— START OF Task material —

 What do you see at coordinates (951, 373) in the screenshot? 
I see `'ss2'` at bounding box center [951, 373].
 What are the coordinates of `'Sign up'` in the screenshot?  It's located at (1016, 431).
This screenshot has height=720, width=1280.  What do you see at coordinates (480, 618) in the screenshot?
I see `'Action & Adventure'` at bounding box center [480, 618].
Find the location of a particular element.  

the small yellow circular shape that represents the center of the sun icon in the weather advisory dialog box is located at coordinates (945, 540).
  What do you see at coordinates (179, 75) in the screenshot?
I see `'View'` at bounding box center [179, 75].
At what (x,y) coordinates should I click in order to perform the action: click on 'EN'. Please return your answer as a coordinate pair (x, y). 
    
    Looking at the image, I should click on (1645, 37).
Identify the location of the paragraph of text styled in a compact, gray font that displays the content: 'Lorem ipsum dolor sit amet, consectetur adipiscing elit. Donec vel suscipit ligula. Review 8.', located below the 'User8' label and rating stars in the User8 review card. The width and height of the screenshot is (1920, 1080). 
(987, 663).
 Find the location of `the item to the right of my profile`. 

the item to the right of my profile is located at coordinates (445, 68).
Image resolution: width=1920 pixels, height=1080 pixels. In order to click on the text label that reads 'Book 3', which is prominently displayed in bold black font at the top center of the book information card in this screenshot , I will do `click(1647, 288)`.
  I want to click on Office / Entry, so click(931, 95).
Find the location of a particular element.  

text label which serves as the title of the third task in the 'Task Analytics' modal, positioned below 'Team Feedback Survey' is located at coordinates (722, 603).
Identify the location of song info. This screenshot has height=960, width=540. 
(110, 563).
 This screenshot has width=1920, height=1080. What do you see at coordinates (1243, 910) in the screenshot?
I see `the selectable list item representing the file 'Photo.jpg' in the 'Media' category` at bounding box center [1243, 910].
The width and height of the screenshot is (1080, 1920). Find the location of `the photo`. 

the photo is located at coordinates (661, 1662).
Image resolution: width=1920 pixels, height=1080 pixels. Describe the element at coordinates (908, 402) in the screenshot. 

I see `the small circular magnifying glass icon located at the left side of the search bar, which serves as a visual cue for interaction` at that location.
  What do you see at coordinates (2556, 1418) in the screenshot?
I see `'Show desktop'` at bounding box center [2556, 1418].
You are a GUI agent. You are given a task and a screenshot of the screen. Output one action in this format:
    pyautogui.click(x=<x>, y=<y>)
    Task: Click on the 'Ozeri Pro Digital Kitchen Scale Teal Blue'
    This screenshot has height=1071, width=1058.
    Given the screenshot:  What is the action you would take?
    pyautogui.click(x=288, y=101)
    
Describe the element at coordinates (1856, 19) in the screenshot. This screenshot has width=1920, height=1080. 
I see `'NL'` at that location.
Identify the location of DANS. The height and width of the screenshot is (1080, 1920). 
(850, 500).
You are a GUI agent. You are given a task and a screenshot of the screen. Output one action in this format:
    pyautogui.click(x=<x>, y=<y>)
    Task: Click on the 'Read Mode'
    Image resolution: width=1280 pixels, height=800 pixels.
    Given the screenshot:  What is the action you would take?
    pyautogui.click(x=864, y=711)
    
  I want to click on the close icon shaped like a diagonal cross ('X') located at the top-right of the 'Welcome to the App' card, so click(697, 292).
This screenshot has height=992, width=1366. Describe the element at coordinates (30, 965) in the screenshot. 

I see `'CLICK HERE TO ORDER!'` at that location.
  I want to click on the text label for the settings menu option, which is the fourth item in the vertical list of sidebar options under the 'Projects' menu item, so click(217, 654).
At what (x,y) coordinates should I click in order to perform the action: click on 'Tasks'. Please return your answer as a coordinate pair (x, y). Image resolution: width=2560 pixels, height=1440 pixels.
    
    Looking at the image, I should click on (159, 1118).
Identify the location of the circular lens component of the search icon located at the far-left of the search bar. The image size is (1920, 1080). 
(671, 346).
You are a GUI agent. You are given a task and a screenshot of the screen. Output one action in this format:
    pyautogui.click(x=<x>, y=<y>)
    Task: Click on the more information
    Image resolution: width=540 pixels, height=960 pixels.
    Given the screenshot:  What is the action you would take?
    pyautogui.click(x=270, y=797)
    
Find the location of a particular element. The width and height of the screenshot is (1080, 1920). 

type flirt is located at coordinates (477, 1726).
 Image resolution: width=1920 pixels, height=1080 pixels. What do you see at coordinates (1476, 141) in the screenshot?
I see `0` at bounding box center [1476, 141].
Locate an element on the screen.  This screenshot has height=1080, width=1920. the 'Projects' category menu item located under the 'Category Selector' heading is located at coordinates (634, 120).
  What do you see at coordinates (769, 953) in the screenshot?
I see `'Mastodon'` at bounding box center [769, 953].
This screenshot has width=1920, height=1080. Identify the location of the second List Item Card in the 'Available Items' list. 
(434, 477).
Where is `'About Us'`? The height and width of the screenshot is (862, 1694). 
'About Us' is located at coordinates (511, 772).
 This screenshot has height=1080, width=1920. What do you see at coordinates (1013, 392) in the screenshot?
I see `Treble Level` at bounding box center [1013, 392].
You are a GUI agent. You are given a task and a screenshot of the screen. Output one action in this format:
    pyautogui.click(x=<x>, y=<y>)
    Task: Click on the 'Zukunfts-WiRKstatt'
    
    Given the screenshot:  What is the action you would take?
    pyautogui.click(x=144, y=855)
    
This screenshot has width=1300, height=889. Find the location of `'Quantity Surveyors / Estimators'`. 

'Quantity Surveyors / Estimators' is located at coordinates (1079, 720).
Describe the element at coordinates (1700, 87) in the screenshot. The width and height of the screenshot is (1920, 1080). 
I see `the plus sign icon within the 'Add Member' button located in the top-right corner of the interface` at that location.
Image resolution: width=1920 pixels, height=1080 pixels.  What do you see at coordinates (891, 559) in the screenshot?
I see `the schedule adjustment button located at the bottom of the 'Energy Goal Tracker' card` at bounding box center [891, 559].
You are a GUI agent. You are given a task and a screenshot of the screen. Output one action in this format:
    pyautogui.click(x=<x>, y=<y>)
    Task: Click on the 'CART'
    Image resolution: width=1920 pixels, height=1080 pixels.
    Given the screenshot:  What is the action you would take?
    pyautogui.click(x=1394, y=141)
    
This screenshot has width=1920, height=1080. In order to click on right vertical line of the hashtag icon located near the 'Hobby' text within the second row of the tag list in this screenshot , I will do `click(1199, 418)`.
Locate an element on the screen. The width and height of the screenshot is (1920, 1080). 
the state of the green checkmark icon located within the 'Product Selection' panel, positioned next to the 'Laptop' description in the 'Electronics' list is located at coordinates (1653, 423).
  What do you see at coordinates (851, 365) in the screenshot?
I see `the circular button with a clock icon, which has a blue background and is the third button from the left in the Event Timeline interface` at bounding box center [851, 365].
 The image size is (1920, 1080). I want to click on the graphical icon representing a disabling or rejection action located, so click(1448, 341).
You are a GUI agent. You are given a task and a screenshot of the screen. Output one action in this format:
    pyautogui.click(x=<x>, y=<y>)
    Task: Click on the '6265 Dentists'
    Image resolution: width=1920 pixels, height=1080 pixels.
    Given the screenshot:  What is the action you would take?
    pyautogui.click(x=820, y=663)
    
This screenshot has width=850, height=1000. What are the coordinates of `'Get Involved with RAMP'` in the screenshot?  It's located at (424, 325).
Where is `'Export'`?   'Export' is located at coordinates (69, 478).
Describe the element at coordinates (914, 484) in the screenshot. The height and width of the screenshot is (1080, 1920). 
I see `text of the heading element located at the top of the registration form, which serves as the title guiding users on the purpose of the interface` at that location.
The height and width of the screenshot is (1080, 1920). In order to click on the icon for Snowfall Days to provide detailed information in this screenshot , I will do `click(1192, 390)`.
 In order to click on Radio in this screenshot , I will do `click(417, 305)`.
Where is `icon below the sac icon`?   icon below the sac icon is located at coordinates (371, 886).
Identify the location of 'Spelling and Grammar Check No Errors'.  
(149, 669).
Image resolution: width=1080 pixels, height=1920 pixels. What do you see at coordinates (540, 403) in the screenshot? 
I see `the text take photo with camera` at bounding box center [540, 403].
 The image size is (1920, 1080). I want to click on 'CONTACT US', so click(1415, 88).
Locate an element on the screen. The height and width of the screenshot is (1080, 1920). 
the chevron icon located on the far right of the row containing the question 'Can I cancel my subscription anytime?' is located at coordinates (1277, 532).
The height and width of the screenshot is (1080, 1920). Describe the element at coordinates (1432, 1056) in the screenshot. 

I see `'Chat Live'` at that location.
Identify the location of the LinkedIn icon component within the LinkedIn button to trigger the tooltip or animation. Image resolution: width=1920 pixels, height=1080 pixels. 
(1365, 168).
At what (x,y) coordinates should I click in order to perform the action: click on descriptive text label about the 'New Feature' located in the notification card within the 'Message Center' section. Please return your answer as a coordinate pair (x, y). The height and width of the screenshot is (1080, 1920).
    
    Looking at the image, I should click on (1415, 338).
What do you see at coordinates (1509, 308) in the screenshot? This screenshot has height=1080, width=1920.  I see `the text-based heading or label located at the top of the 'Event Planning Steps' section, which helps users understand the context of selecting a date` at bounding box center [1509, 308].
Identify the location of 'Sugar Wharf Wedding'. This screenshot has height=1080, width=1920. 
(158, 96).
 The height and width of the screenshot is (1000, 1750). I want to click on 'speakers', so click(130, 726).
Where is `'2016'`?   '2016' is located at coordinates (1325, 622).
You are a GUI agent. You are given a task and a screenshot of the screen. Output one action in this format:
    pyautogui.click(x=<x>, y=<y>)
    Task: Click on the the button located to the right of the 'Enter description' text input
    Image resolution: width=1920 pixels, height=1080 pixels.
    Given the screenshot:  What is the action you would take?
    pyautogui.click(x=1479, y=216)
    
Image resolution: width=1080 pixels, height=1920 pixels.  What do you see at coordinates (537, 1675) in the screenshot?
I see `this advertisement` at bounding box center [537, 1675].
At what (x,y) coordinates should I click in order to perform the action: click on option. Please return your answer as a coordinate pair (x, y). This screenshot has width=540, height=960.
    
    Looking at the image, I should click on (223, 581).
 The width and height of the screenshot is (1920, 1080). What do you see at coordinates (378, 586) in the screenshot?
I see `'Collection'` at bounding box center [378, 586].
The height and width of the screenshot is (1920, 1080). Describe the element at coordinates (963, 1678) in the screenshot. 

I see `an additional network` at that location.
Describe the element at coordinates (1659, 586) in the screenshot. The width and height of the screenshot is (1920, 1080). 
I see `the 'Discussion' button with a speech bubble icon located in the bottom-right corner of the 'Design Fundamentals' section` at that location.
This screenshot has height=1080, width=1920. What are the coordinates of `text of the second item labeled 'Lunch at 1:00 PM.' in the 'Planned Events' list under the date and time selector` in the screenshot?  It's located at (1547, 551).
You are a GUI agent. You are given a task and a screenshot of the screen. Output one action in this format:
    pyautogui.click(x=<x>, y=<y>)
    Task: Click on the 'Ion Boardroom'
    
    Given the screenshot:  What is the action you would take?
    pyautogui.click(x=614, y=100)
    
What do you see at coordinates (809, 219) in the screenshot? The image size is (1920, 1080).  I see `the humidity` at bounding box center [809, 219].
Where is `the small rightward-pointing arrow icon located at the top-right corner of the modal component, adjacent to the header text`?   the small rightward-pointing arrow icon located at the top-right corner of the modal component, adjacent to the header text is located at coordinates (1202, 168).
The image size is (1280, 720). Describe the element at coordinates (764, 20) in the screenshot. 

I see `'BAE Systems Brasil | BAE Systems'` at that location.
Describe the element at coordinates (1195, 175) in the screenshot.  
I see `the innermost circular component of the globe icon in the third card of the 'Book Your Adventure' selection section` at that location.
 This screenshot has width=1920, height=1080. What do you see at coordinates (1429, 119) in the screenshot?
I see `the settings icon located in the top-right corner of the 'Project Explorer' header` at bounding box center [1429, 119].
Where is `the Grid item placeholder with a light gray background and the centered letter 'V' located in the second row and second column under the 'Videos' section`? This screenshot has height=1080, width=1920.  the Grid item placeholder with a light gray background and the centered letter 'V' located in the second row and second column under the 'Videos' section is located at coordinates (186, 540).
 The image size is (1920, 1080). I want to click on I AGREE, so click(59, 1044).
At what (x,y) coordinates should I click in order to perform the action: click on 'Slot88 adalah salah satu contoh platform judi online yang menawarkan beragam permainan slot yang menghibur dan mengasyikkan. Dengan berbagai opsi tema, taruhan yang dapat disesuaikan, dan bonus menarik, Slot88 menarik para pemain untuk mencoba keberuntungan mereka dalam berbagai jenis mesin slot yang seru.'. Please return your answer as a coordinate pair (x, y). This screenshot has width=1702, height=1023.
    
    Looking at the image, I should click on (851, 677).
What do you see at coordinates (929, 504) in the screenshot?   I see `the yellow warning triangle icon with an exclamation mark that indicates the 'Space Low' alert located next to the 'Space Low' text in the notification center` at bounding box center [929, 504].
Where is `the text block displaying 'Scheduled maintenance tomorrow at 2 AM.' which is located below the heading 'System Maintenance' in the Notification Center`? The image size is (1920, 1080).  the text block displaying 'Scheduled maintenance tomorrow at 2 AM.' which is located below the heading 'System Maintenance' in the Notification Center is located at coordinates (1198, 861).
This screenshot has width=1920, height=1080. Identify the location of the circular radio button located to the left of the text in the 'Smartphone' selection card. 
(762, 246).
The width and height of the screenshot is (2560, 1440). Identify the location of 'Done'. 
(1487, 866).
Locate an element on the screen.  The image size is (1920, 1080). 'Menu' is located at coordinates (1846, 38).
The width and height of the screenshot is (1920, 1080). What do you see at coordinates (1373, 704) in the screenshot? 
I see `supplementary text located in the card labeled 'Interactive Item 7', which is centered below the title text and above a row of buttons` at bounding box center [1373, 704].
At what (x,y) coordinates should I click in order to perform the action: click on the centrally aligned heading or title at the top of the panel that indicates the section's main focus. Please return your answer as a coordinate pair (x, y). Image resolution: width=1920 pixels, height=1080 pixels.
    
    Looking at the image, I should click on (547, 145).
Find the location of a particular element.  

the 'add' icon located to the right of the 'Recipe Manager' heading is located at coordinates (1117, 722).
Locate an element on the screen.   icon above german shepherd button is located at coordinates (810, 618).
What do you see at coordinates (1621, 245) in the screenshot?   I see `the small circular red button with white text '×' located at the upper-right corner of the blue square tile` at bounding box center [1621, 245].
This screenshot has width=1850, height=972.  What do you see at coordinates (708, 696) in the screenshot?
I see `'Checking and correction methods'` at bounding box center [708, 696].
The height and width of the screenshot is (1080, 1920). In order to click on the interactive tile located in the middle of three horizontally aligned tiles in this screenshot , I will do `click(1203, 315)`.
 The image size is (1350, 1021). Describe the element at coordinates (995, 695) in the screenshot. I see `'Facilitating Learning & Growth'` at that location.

— END OF Task material —

-- What is needed --
Copy out the lines of the material starting at the line containing "The width and height of the screenshot is (1080, 1920). Find" and ending at the line containing "I want to click on the close", keeping every character as it stands.

-- Correct response --
The width and height of the screenshot is (1080, 1920). Find the location of `the photo`. 

the photo is located at coordinates (661, 1662).
Image resolution: width=1920 pixels, height=1080 pixels. Describe the element at coordinates (908, 402) in the screenshot. 

I see `the small circular magnifying glass icon located at the left side of the search bar, which serves as a visual cue for interaction` at that location.
  What do you see at coordinates (2556, 1418) in the screenshot?
I see `'Show desktop'` at bounding box center [2556, 1418].
You are a GUI agent. You are given a task and a screenshot of the screen. Output one action in this format:
    pyautogui.click(x=<x>, y=<y>)
    Task: Click on the 'Ozeri Pro Digital Kitchen Scale Teal Blue'
    This screenshot has height=1071, width=1058.
    Given the screenshot:  What is the action you would take?
    pyautogui.click(x=288, y=101)
    
Describe the element at coordinates (1856, 19) in the screenshot. This screenshot has width=1920, height=1080. 
I see `'NL'` at that location.
Identify the location of DANS. The height and width of the screenshot is (1080, 1920). 
(850, 500).
You are a GUI agent. You are given a task and a screenshot of the screen. Output one action in this format:
    pyautogui.click(x=<x>, y=<y>)
    Task: Click on the 'Read Mode'
    Image resolution: width=1280 pixels, height=800 pixels.
    Given the screenshot:  What is the action you would take?
    pyautogui.click(x=864, y=711)
    
  I want to click on the close icon shaped like a diagonal cross ('X') located at the top-right of the 'Welcome to the App' card, so click(697, 292).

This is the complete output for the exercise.